These are all built in ggplot2, so if you would like to change the appearance in any way (eg. axis labels, colours) you can use the usual ggplot2 syntax.

Implement the model described in this section in R using heemod.

  • Experiment with changing the relative risk. What effect does increasing/decreasing the relative risk have on the ICER, the population counts etc?

5 Comparing HIV treatments

Chancellor et al. (1997) use Markov modelling to compare two treatments for HIV. We will focus on the modelling detail to recreate their analysis. The two treatments were:

  • zidovudine monotherapy (monotherapy)
  • zidovudine plus lamivudine (combination therapy).

In this model, one cycle is one year.

5.1 States and transitions

In this model, the patients can be in one of four possible states:

  • A: Least severe (CD4 count 200-500 cells / mm\(^3\))
  • B: more severe (CD4 count <200 cells / mm\(^3\))
  • C: AIDS
  • D: Death

For monotherapy, the transition matrix was estimated to be

\[\begin{pmatrix} 0.721 & 0.202 & 0.067 & 0.010\\ 0 & 0.581 & 0.407 & 0.012\\ 0 & 0 & 0.75 & 0.25\\ 0 & 0 & 0 & 1 \end{pmatrix}\]

For combination therapy, the probability of transitioning to worse states was estimated to be 0.509 (we call this the relative risk).

5.2 Costs and effects

The study by Chancellor et al. (1997) uses life-years as the effect, with no measure of HRQoL. Therefore the effect of being in any of the states (apart from D) for a cycle is 1.

The cost of zidovidune is £2278 per patient per year, and the cost of lamividune is £2086 pppy. Patients on combination therapy take both drugs, so the cost is the sum.

The costs of healthcare per person per year in each state were estimated to be:

  • A: £2765
  • B: £3052
  • C: £9007
  • D: £0

Compare monotherapy and combination therapy using a Markov model implemented in heemod.

  • What is the ICER for combination therapy relative to monotherapy?
  • How does this change if the relative risk (currently set to 0.509) changes by \(\pm{10\%}\)?

• **DATA EXTRACT**:
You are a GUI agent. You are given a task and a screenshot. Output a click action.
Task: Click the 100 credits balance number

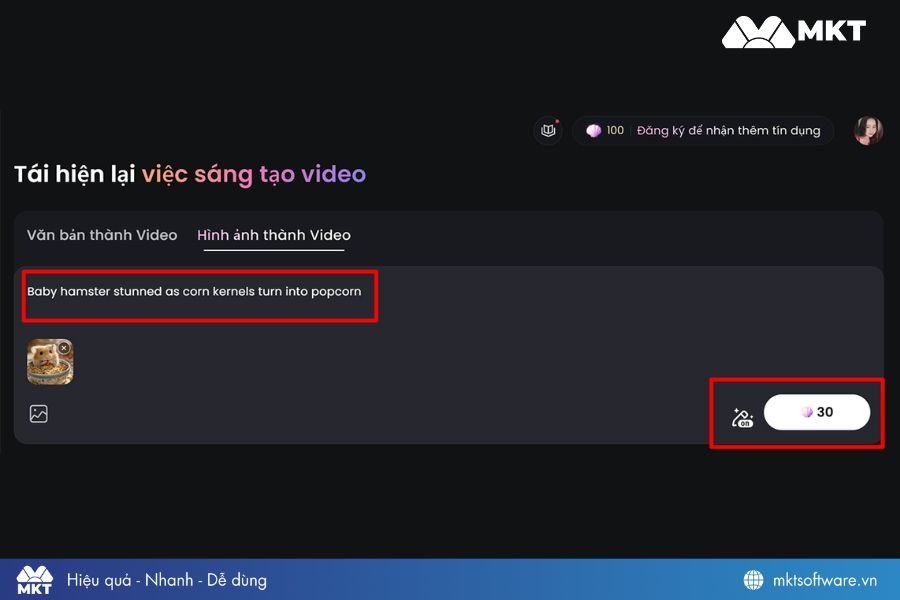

• **TRY IT**: Duplicate the passage of the HIV treatment text that starts at "Compare monotherapy and" and ends at "relative to monotherapy?", word for word. Rely on the HIV treatment text alone and leave the data aside.

• **SOLUTION FOR THIS PROBLEM**:
Compare monotherapy and combination therapy using a Markov model implemented in heemod.

  • What is the ICER for combination therapy relative to monotherapy?